* **DOCUMENT**
○ ○ ○ ○ ○

Generate both word clouds using the example provided in the [GitHub repo](https://github.com/amueller/word_cloud) (with slight modifications).

In [1]:
from PIL import Image
import numpy as np
import matplotlib.pyplot as plt
from wordcloud import WordCloud, STOPWORDS

In [2]:
def make_word_cloud(input_text, mask, output_file_name, stopwords=None, extra_stopwords=None,
                    background_color = "white", max_words=2000):
    """
    Uses 'word_cloud' to generate word cloud and write it to .png file.
    """
    
    # Read the whole text
    text = open(input_text).read()
    # read the mask image
    mask = np.array(Image.open(mask))
    
    stopwords = set(stopwords)

    if extra_stopwords is not None:
        for word in extra_stopwords:
            stopwords.add(word)

    wc = WordCloud(background_color=background_color, max_words=max_words,
                   mask=mask, stopwords=stopwords)
    
    # generate word cloud
    wc.generate(text)
    # store to file
    wc.to_file(output_file_name)


## Stop words

Before running the function to generate the word clouds, it is worth looking a bit more in depth at the _stop word_ collections. In natural language processing, a basic step is to remove common, uninformative words that will otherwise overwhelm the counts with little or no information power.

○ ○ ○ ○ ○

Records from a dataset
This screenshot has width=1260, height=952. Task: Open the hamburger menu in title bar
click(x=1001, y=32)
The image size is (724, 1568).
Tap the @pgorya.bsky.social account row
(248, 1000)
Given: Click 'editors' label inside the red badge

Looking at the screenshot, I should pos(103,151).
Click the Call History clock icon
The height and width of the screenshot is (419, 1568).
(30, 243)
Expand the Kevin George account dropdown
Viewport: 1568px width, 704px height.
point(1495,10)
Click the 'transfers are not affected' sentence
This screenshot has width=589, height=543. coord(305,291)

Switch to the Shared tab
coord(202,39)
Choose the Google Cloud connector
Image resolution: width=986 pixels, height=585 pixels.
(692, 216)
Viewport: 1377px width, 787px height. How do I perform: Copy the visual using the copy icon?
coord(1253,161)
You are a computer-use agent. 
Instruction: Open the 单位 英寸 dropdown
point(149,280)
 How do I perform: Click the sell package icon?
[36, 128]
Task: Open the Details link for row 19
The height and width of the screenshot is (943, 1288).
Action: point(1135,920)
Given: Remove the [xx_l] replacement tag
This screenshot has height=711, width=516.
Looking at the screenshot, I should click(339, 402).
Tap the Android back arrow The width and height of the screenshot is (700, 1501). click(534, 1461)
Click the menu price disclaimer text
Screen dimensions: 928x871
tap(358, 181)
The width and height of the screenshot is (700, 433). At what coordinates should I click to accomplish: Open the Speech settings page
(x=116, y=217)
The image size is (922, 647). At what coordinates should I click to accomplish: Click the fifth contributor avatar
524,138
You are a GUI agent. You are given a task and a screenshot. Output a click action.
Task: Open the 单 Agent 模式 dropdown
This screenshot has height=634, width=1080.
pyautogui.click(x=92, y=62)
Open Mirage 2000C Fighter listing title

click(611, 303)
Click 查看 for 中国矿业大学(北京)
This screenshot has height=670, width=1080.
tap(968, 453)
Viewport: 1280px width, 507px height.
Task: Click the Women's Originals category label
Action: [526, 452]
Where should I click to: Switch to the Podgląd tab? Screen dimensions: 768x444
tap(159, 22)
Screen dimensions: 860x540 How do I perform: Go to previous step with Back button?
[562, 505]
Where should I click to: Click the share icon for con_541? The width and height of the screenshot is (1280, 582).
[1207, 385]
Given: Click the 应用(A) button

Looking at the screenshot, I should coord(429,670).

○ ○ ○ ○ ○

* **DIRECTIONS FOR THIS TASK**
Pick up the word cloud notebook at the point where it stops, carrying on from its final sentence about stop words.

* **REPLY**
The English _stop word_ collection included with `word_cloud`, as well as those provided by the package `NLTK`, are rather small. If the generated cloud worked well for English, the French cloud is still dominated by common words. It is worth getting a more comprehensive collection from a specialized website, in order to bring out more informative words.

In [21]:
# For French we need to get stopwords elsewhere
# Let's get NLTK's collection
from nltk.corpus import stopwords
english_sw = stopwords.words('english')
french_sw = stopwords.words('french')
print len(STOPWORDS)
print len(english_sw)
print len(french_sw)

183
153
155


In [4]:
make_word_cloud(input_text="ThePossessed.txt", mask="devil_stencil.jpg",
                output_file_name="ThePossessed.png", stopwords=STOPWORDS)

In [20]:
make_word_cloud(input_text="LesPossedes.txt", mask="devil_stencil.jpg",
                output_file_name="LesPossedes.png", stopwords=french_sw, extra_stopwords=["les"])